Parry Atfab has an article in Information Week on building data maps to help manage privacy issues. A data map is the result of a detailed study about how data is collected and used in an organization. Data maps are useful for more than just privacy, however. They are also used for creating access control strategies and determining identity management infrastructure needs. Can you answer these questions about the data collected in your company:
- What kinds of data are you collecting?
- How is it being collected and input?
- Why was it collected?
- Were special conditions on its use established at any time?
- How and where is it stored? What software and hardware are used in its storage?
- How can the data be accessed? What software and hardware are used in its access?
- Who has access to it by authority and by ability?

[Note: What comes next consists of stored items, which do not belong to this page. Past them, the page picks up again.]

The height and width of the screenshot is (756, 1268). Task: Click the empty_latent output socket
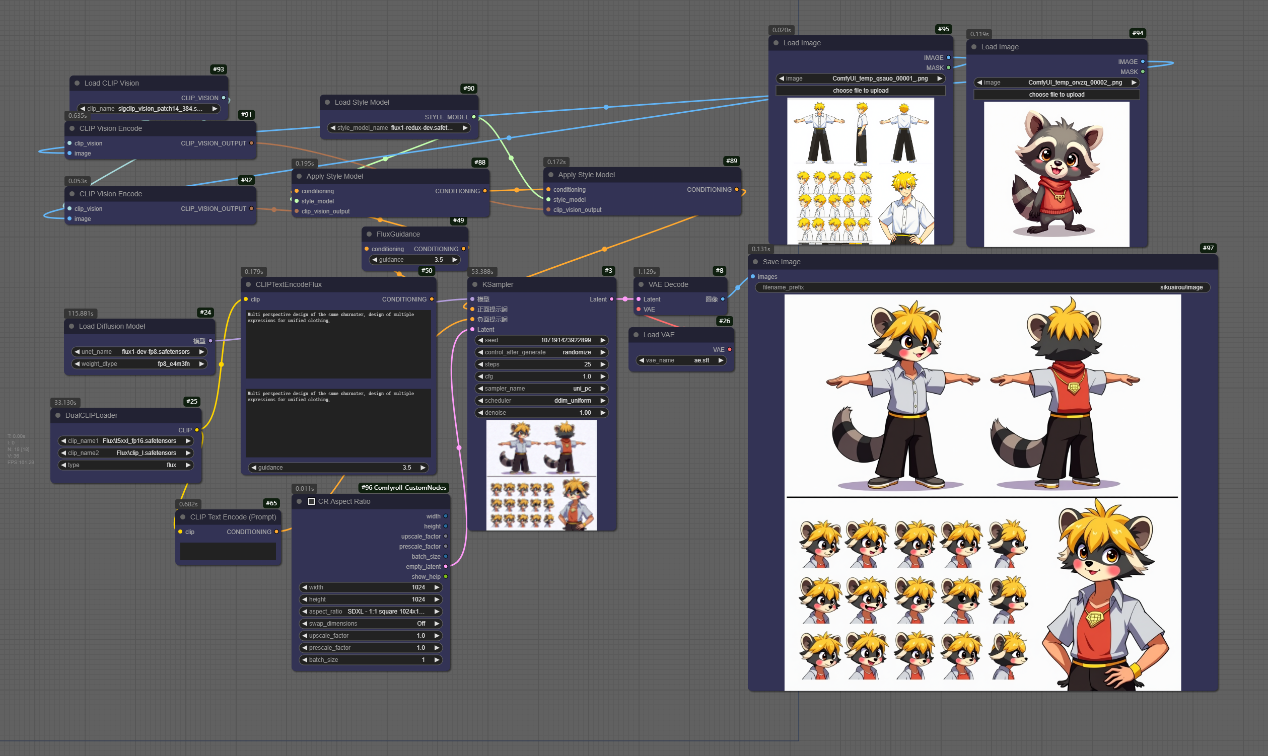coord(445,566)
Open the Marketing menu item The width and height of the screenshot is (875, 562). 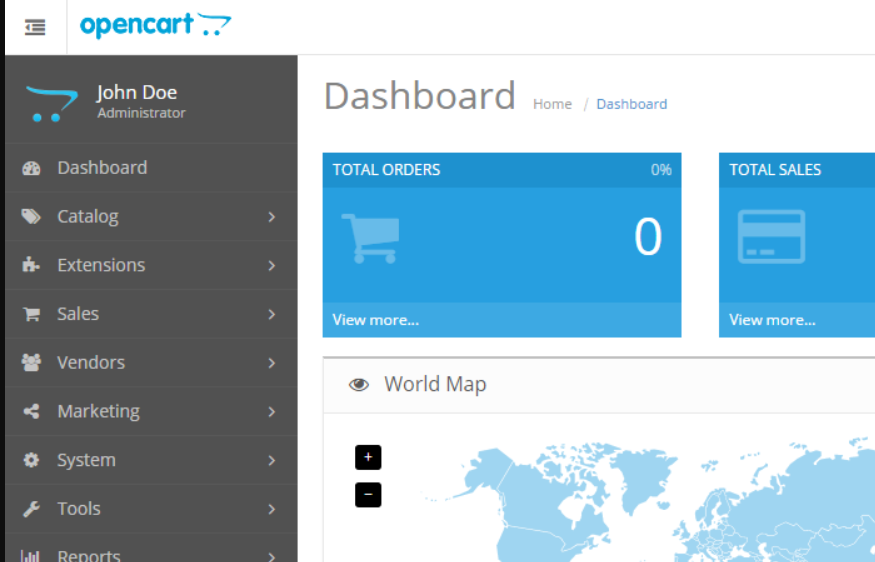(x=98, y=411)
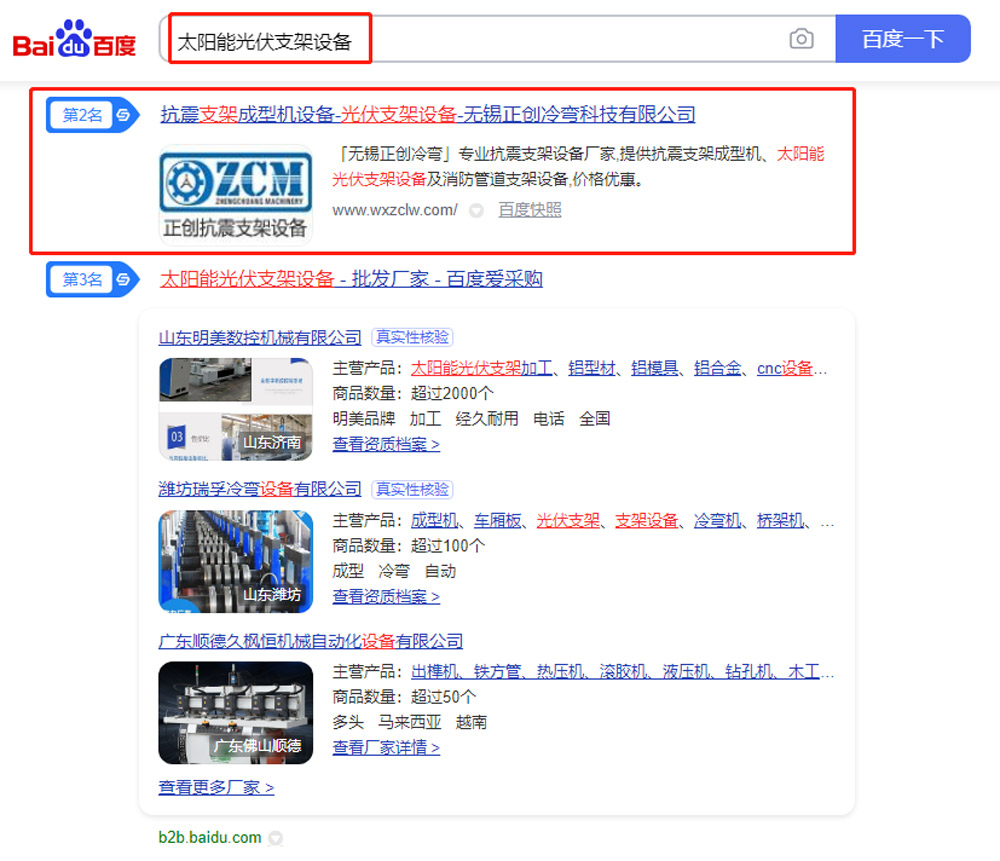Screen dimensions: 1000x861
Task: Click the 第2名 rank badge icon
Action: [x=93, y=115]
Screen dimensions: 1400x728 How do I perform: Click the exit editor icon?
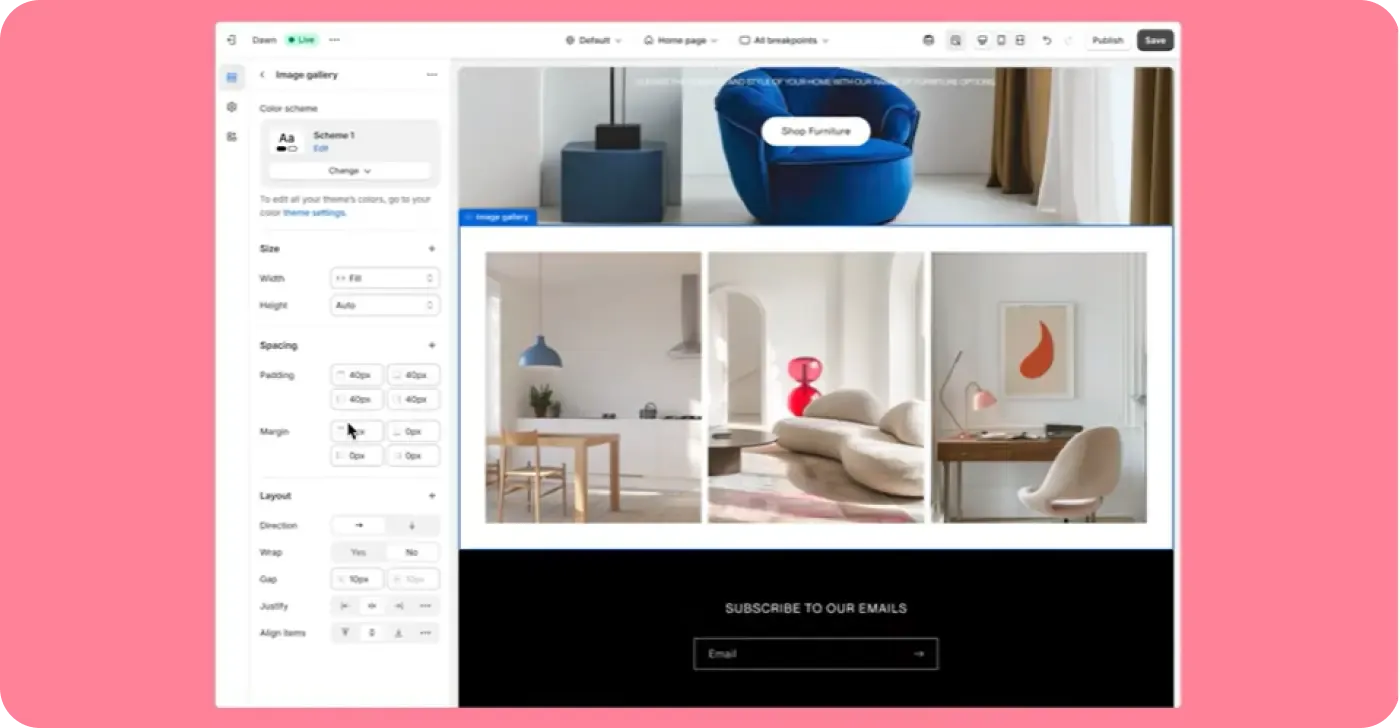[231, 40]
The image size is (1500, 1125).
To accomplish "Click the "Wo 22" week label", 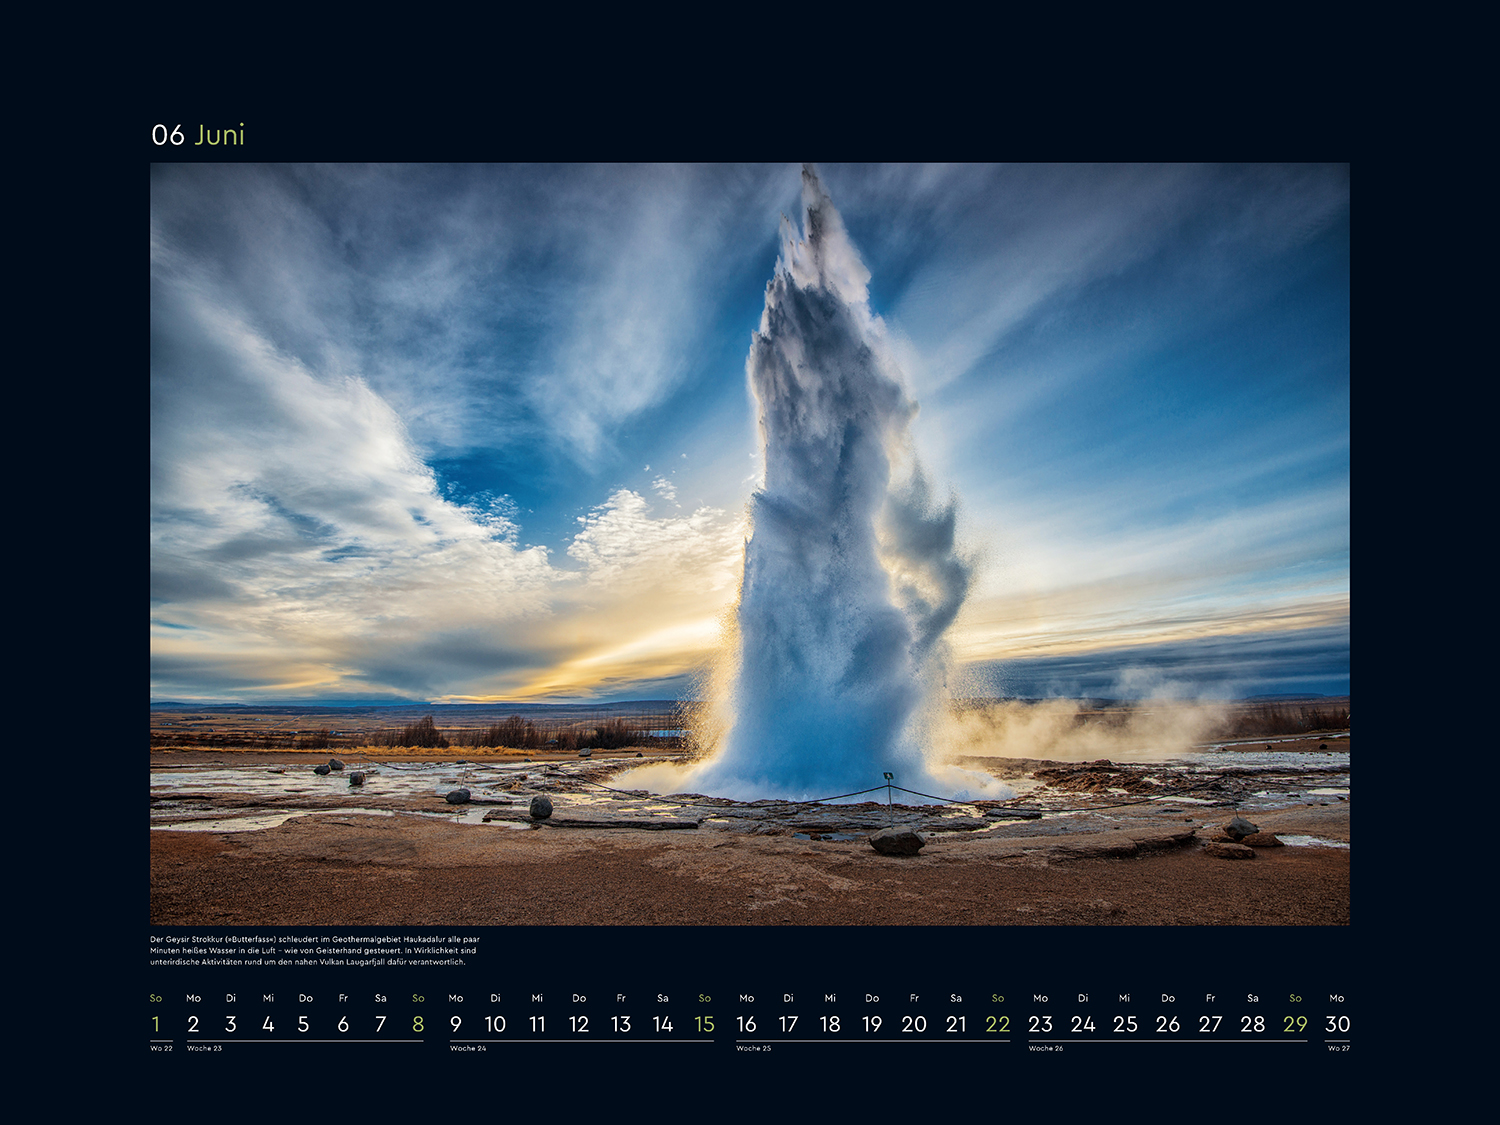I will coord(161,1048).
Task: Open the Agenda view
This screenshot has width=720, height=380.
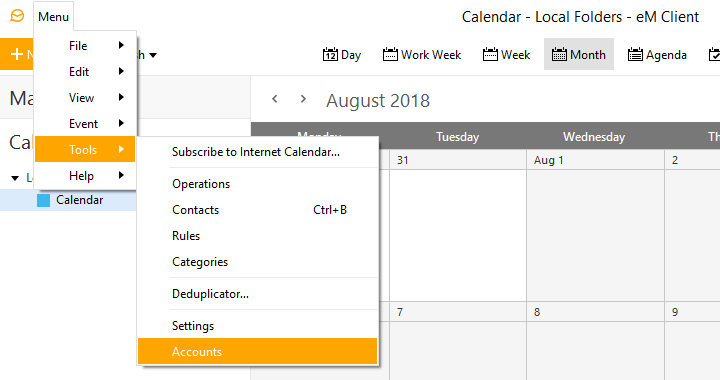Action: pos(657,55)
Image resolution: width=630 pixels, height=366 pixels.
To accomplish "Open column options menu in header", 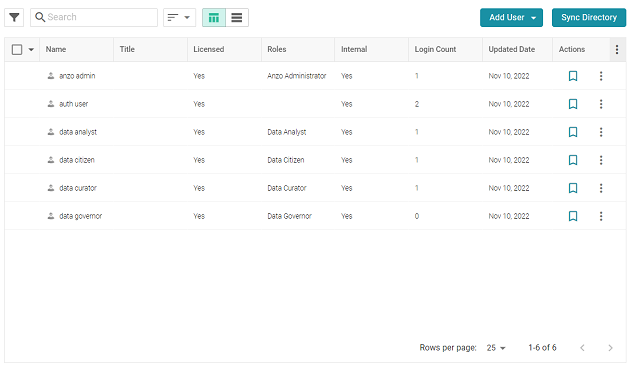I will point(617,49).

- For what purpose do they have access?
- Where are those who have access to the data? Do they work from a corporate location, on the road, or from home or shared offices?
- If laptops are involved, what security measures are taken for their loss or for theft of data?
- How is authority to access the data controlled, supervised, or reviewed?
- Are there backups? How and where are they stored? Answer the same questions posed above about backups.
- Who can make changes to data, how, and for what purpose?
- Can the data be transmitted? In bulk or only on an individual basis?
- How is all of this logged or documented? Where are the logs or documents stored?
- How are they accessed? How are those logs flagged to show unusual transactions?
- Who receives those flagged logs?
- Is any of this data available on PDA, palmheld devices, or handheld devices? If so, what security measures are taken for their loss or for theft of data?
- What firewalls, software, and encryption systems are used?
- Who has access to those?
- Who receives reports of any intrusions or attempted intrusions to those systems?
This may seem like a lot of work, but ask yourself what it means if you don't know the answers to these questions. Here's a strategy to get started creating a data map of your organization's data:
- Require that all new data stores answer the above questions prior to approval and going live.
- Institute a system of periodic reviews of data sources that review these questions and the answers.
- Get a list of all the data repositories in your organization, who the owner is, and whether personally identifying or otherwise sensitive data is stored in them.
- Create data maps for the ten largest data stores in your list that store sensitive information. Keep moving down the list as resources allow.
Even with a piecemeal approach, this can be a large undertaking. At the State of Utah we had hundreds of data stores that would have had to be audited. That's a full time job or more.
Data usually gets the short end of the stick since people see applications as the important, animating factor in getting work done. One way to overcome this is to link data reviews, cleansing, and audits to application development and maintenance projects. Even so, I'm convinced that understanding data is a key step in running an effective IT organization.